## WORK TO BE COMPLETED
Reproduce the listing starting with the line that contains "This screenshot has height=526, width=936. What" and going on through the line that contains "center [136, 364].", replacing every occurrence of "screenshot" with "image" and leaving all else unchanged.

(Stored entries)
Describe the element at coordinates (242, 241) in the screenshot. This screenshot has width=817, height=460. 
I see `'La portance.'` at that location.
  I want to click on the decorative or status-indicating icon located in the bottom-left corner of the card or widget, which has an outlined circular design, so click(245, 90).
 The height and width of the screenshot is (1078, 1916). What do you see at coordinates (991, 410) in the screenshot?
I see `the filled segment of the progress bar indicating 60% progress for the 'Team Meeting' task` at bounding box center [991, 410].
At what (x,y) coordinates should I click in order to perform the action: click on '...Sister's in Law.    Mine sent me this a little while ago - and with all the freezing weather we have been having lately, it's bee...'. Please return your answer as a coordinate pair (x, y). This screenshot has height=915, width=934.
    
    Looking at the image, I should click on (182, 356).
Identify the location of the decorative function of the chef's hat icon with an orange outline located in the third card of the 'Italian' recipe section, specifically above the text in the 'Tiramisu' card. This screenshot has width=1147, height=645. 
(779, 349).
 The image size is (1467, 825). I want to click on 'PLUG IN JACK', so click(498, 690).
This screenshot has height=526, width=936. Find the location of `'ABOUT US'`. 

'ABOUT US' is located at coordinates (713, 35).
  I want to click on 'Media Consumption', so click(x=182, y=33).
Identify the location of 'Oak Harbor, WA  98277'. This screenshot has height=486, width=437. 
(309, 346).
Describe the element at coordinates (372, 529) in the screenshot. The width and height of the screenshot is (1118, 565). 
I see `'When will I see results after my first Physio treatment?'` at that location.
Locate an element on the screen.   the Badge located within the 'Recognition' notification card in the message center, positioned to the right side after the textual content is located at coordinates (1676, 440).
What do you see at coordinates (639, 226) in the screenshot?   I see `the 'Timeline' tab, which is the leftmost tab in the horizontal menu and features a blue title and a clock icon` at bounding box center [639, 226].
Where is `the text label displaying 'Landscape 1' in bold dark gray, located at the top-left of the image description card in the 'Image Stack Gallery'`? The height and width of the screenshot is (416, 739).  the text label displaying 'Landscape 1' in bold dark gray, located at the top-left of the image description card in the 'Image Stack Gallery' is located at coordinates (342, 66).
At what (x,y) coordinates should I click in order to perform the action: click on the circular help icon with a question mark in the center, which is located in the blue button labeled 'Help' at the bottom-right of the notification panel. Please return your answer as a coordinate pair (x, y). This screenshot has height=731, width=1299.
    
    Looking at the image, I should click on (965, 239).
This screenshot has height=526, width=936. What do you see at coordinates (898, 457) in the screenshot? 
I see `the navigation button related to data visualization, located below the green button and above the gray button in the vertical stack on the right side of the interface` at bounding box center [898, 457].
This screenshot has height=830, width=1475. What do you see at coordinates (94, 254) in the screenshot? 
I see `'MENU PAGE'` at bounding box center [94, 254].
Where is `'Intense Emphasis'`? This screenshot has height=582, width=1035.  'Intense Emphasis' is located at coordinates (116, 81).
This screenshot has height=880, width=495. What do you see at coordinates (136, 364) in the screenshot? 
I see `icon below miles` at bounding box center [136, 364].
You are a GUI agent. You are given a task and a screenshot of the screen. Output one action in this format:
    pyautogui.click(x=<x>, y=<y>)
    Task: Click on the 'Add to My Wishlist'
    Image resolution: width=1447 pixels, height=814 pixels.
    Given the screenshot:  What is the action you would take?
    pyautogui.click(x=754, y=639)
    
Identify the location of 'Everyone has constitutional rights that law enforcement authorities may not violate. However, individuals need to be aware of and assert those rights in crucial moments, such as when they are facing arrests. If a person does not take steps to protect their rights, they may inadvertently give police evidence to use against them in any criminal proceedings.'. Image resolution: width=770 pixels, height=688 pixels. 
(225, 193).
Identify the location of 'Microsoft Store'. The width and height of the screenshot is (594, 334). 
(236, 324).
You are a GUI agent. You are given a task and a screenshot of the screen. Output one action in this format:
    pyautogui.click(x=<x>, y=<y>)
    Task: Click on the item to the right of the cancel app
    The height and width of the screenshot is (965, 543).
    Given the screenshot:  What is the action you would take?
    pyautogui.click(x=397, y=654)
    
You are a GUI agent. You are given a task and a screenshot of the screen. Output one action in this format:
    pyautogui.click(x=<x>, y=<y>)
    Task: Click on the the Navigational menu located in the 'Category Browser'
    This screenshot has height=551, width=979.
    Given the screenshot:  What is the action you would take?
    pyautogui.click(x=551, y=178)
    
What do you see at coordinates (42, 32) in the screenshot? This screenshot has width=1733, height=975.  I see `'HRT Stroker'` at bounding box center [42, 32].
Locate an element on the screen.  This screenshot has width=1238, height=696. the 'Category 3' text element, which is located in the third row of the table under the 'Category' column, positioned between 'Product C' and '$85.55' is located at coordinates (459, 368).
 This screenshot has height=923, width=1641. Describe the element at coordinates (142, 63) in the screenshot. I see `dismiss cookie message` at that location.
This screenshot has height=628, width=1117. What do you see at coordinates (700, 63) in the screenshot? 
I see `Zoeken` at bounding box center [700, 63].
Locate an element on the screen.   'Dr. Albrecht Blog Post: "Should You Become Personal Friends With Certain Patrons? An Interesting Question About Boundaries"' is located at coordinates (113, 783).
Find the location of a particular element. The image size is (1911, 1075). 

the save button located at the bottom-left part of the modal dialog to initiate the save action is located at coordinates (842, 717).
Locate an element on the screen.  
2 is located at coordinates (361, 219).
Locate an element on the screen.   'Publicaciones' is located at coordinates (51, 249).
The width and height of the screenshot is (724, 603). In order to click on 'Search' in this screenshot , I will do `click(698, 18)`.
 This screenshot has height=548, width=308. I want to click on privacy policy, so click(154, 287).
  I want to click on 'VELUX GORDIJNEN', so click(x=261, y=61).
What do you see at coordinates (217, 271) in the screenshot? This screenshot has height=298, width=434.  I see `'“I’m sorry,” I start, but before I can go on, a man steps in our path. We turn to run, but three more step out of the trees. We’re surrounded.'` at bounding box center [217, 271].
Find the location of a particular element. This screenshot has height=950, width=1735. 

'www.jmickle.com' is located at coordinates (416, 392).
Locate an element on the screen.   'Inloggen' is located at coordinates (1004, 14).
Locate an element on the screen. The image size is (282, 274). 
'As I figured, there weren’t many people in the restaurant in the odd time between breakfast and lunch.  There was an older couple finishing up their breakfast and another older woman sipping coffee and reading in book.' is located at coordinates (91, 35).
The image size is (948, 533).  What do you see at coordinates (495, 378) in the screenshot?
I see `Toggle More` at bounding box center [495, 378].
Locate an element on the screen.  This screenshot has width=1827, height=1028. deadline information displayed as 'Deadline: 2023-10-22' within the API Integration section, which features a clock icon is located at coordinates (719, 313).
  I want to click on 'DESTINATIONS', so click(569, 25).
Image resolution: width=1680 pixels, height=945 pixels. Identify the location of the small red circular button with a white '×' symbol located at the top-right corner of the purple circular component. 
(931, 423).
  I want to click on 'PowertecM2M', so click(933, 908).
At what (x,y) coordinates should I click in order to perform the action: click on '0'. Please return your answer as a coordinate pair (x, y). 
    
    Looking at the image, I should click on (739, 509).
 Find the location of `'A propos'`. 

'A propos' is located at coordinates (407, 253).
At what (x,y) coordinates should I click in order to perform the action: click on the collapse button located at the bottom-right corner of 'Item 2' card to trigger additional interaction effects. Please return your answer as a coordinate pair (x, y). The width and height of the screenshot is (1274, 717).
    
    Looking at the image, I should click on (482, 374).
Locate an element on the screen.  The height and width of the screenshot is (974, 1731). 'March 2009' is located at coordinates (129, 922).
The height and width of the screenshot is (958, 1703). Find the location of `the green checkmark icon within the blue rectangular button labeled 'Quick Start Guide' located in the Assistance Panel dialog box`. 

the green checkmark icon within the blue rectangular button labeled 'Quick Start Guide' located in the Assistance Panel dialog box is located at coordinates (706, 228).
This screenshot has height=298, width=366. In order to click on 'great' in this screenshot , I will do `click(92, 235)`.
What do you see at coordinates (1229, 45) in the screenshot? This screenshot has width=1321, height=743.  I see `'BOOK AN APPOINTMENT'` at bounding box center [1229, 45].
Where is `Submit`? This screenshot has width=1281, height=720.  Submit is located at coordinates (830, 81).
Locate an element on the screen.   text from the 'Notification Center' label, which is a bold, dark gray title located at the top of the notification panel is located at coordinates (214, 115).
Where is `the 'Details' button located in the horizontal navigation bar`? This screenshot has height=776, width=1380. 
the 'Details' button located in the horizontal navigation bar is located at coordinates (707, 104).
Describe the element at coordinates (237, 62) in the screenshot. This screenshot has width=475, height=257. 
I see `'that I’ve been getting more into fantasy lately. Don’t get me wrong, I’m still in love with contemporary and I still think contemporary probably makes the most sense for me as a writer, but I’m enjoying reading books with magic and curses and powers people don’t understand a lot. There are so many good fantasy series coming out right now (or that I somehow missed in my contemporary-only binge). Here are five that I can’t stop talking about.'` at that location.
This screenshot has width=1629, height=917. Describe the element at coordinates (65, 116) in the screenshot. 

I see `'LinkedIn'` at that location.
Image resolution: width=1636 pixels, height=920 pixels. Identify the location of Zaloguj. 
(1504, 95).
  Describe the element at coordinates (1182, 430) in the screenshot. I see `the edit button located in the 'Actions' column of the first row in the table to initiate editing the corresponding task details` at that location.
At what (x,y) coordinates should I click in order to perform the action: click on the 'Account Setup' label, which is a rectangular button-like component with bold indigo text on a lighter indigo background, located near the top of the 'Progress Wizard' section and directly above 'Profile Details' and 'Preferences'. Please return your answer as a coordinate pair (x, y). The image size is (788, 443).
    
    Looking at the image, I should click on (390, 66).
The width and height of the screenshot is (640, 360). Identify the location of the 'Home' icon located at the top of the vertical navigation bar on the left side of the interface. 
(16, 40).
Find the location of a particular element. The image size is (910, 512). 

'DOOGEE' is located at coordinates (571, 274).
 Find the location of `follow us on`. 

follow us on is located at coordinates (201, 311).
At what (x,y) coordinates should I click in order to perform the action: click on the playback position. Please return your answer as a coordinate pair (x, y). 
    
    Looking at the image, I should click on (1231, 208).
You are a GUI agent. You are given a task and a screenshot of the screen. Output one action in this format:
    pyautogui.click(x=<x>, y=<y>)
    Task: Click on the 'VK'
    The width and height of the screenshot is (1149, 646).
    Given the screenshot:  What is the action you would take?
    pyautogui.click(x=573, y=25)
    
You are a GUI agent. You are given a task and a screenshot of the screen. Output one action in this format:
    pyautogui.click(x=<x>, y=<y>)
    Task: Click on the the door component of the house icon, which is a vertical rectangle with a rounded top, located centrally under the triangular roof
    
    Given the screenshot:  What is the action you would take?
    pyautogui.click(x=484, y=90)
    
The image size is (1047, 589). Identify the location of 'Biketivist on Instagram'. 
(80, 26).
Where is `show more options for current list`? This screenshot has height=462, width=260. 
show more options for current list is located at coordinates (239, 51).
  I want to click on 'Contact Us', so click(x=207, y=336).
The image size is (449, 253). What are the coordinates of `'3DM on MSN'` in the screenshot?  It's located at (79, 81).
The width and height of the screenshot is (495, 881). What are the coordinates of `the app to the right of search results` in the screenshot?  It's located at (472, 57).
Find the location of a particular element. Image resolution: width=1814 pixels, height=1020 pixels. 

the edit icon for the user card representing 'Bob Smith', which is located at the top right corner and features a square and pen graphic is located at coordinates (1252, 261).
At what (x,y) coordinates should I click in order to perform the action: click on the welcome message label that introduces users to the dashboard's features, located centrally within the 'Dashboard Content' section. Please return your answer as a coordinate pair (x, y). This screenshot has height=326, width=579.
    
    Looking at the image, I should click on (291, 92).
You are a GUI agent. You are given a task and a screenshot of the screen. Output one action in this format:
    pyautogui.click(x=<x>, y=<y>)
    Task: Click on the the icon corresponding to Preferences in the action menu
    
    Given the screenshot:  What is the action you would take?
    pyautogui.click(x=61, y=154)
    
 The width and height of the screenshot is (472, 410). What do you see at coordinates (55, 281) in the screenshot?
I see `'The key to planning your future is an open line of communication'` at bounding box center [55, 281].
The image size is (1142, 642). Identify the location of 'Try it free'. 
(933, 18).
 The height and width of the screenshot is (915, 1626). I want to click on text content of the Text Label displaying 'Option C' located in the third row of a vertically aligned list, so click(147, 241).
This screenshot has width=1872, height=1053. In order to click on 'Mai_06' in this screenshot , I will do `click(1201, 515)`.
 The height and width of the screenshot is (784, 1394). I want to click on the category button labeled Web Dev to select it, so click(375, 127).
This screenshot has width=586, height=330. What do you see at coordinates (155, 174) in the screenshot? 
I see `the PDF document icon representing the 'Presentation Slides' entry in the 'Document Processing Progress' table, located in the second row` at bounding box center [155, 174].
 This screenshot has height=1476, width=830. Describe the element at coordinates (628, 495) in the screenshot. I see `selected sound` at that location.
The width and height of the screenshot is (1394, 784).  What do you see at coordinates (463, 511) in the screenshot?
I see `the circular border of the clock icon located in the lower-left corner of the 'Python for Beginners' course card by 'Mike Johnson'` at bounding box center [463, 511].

## WORKED ANSWER
This image has height=526, width=936. What do you see at coordinates (898, 457) in the image? 
I see `the navigation button related to data visualization, located below the green button and above the gray button in the vertical stack on the right side of the interface` at bounding box center [898, 457].
This image has height=830, width=1475. What do you see at coordinates (94, 254) in the image? 
I see `'MENU PAGE'` at bounding box center [94, 254].
Where is `'Intense Emphasis'`? This image has height=582, width=1035.  'Intense Emphasis' is located at coordinates (116, 81).
This image has height=880, width=495. What do you see at coordinates (136, 364) in the image? 
I see `icon below miles` at bounding box center [136, 364].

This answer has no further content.